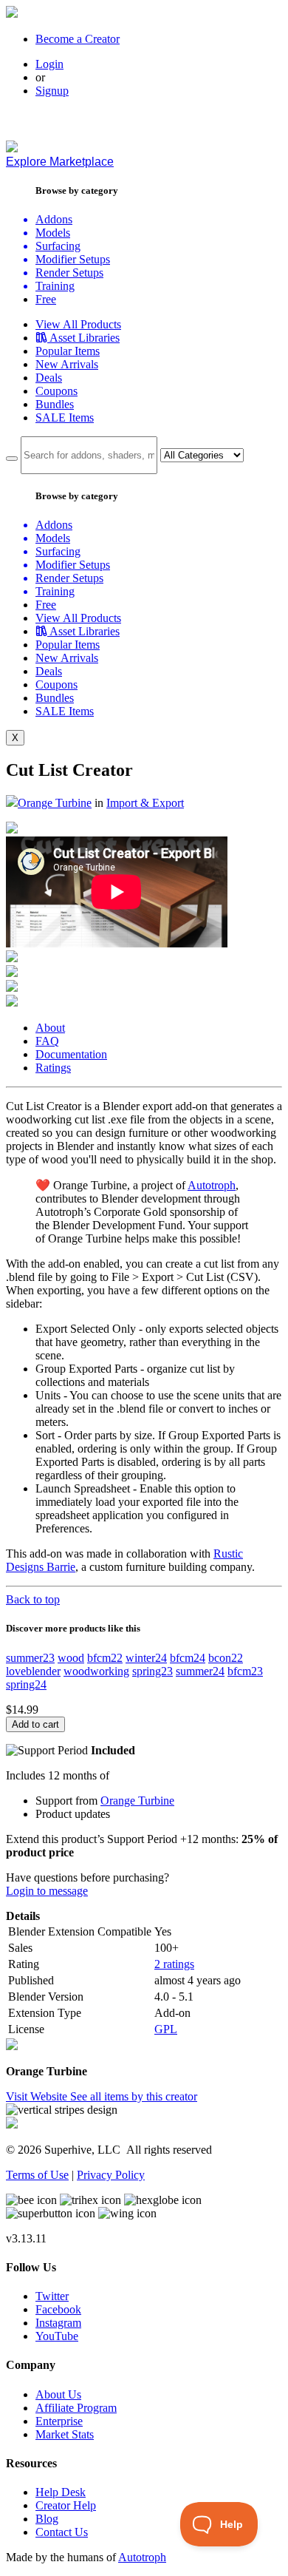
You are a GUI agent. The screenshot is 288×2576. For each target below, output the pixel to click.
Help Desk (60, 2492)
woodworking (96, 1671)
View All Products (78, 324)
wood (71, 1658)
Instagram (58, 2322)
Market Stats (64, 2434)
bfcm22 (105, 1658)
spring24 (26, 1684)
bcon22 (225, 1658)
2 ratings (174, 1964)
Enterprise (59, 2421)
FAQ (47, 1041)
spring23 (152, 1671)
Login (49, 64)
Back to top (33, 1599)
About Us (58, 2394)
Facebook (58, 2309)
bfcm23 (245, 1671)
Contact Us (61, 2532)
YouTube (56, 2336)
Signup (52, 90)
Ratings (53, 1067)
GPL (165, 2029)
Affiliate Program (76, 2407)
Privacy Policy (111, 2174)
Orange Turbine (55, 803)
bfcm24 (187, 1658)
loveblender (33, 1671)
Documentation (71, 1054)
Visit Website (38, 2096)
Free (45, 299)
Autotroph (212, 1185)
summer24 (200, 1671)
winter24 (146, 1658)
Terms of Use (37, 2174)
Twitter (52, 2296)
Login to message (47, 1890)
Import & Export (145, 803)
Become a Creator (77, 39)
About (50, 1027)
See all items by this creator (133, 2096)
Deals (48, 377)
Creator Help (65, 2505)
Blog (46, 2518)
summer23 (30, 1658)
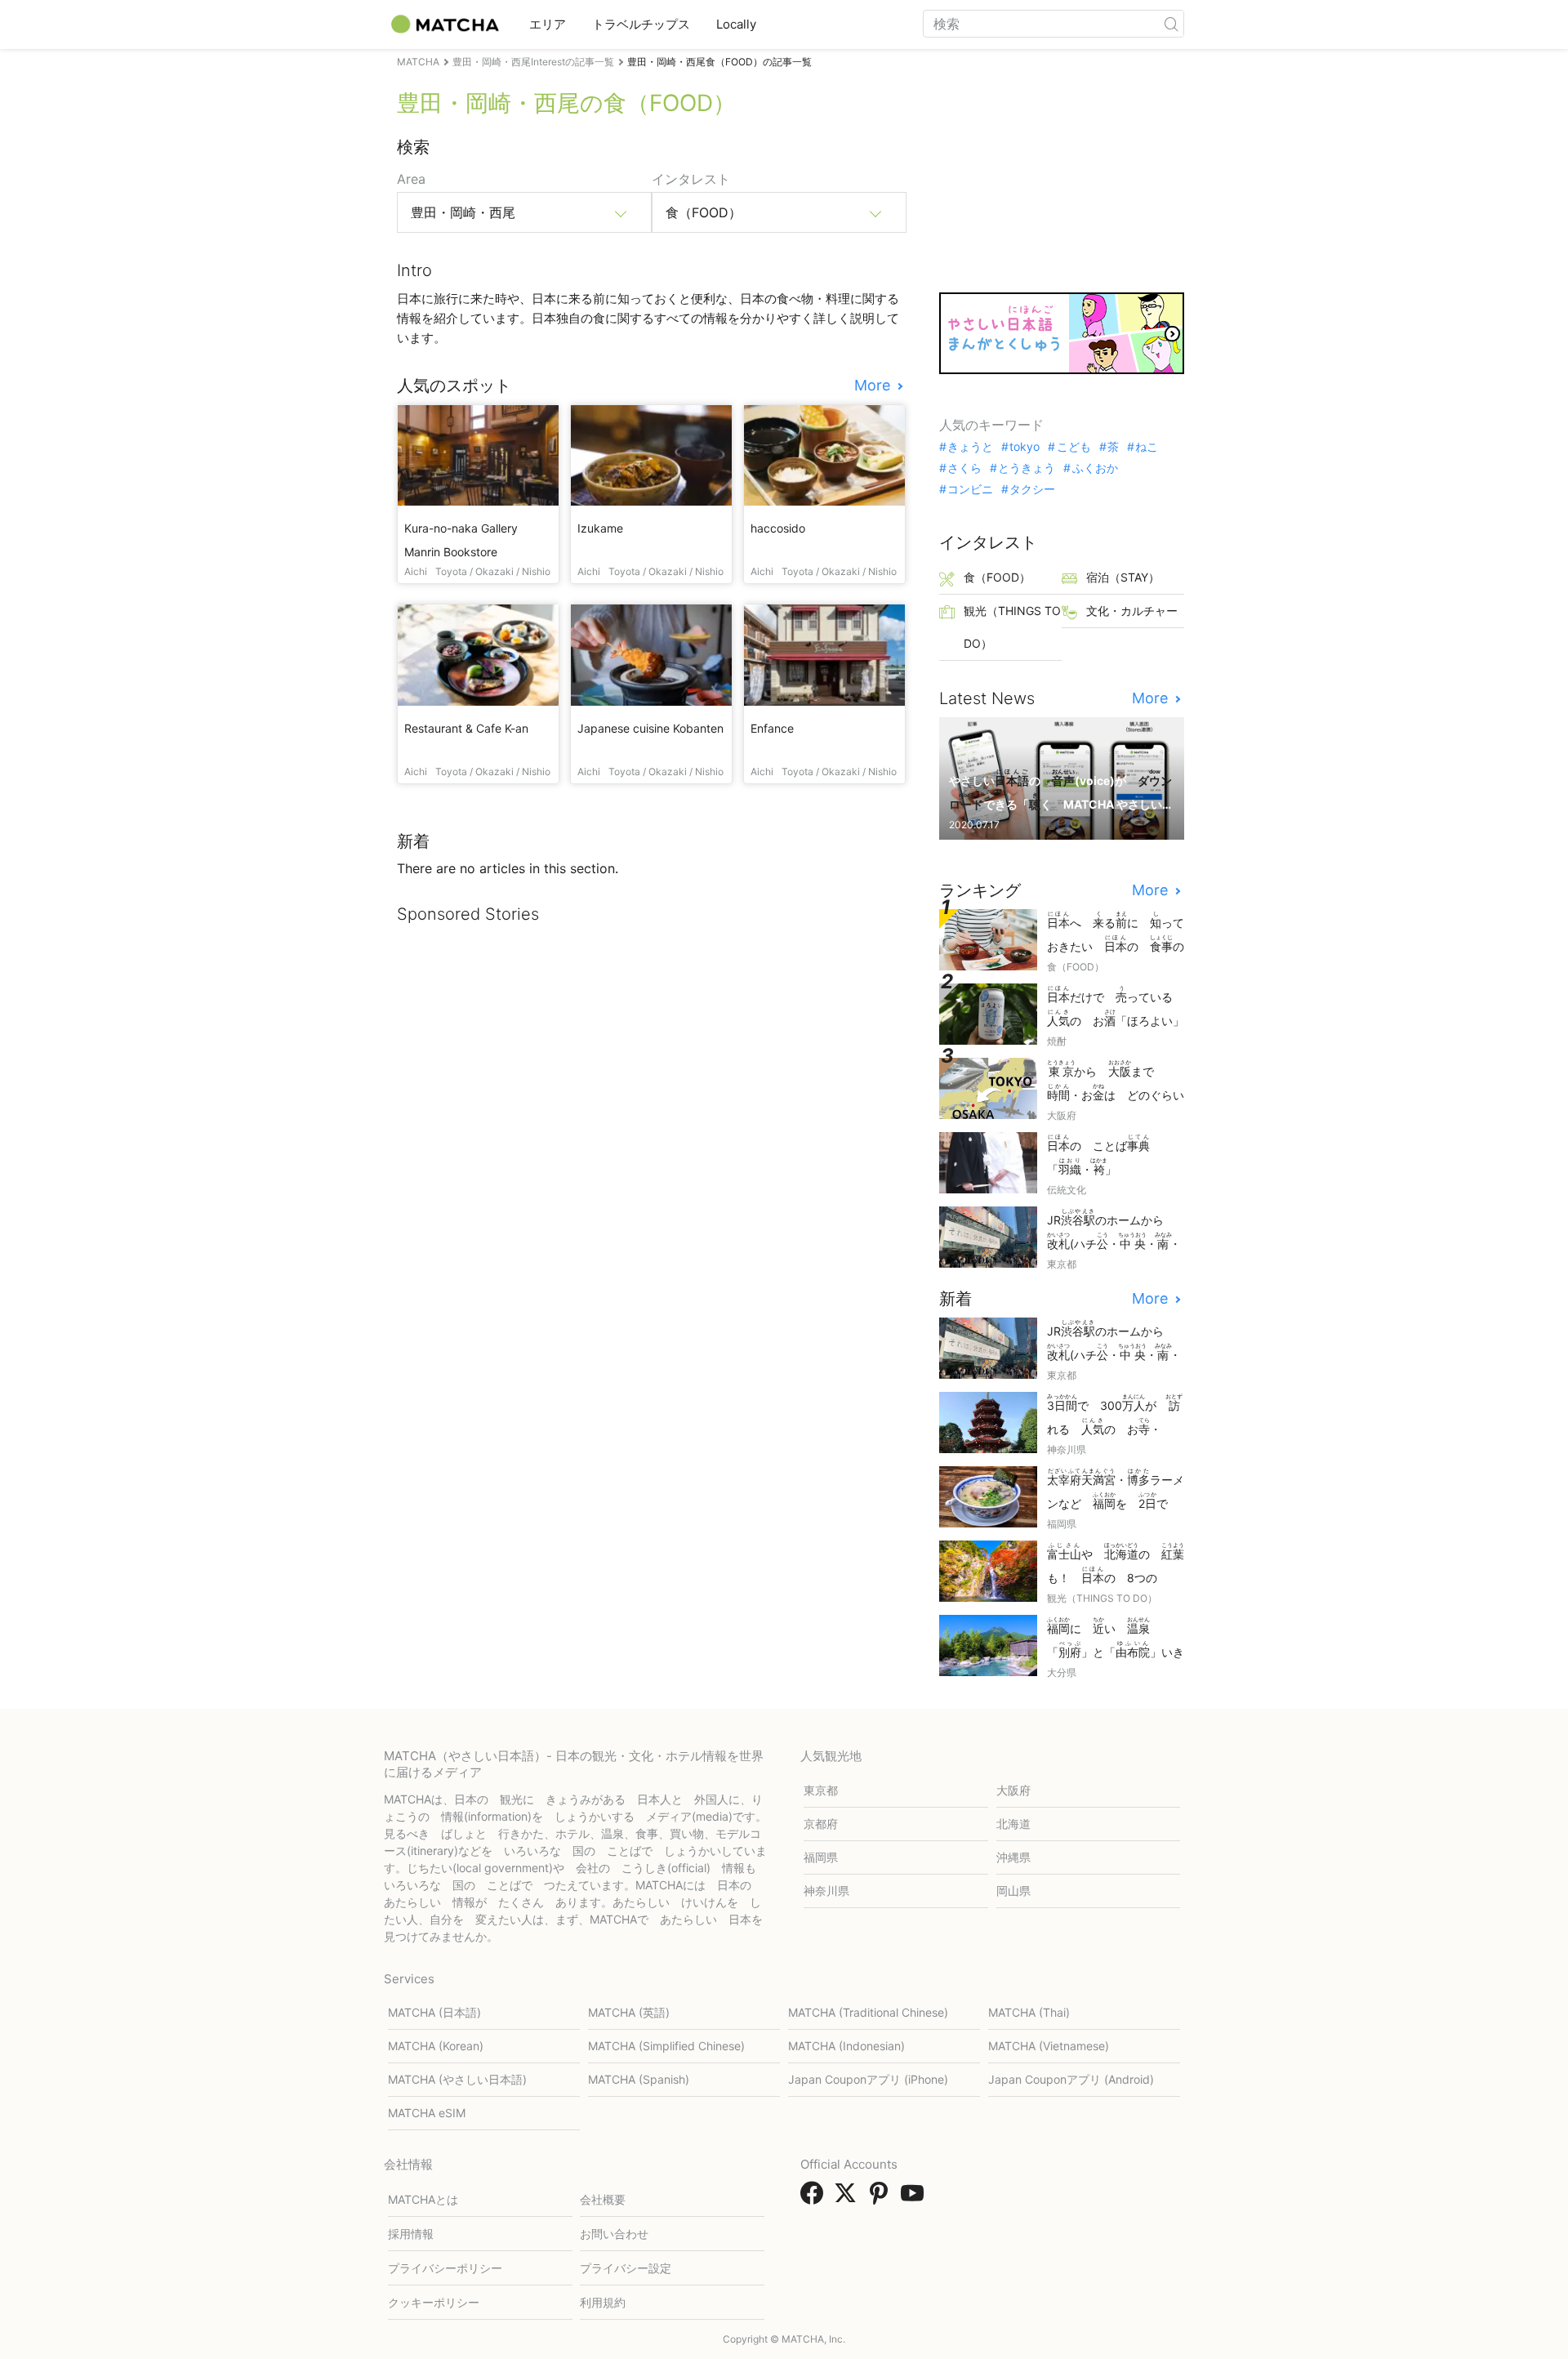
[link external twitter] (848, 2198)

▬▬▬▬▬▬

→ Problem to work on
Transcribe each entry above character for character, omitting pictures.

→ Answer section
You are a GUI agent. The screenshot is 288×2576. For each target below, output the pixel to click.
Help Desk (60, 2492)
woodworking (96, 1671)
View All Products (78, 324)
wood (71, 1658)
Instagram (58, 2322)
Market Stats (64, 2434)
bfcm22 (105, 1658)
spring24 (26, 1684)
bcon22 (225, 1658)
2 ratings (174, 1964)
Enterprise (59, 2421)
FAQ (47, 1041)
spring23 (152, 1671)
Login (49, 64)
Back to top (33, 1599)
About Us (58, 2394)
Facebook (58, 2309)
bfcm23 (245, 1671)
Contact Us (61, 2532)
YouTube (56, 2336)
Signup (52, 90)
Ratings (53, 1067)
GPL (165, 2029)
Affiliate Program (76, 2407)
Privacy Policy (111, 2174)
Orange Turbine (55, 803)
bfcm24 (187, 1658)
loveblender (33, 1671)
Documentation (71, 1054)
Visit Website (38, 2096)
Free (45, 299)
Autotroph (212, 1185)
summer24 (200, 1671)
winter24 (146, 1658)
Terms of Use (37, 2174)
Twitter (52, 2296)
Login to message (47, 1890)
Import & Export (145, 803)
Become a Creator (77, 39)
About (50, 1027)
See all items by this creator (133, 2096)
Deals (48, 377)
Creator Help (65, 2505)
Blog (46, 2518)
summer23 (30, 1658)
[link external twitter] (848, 2198)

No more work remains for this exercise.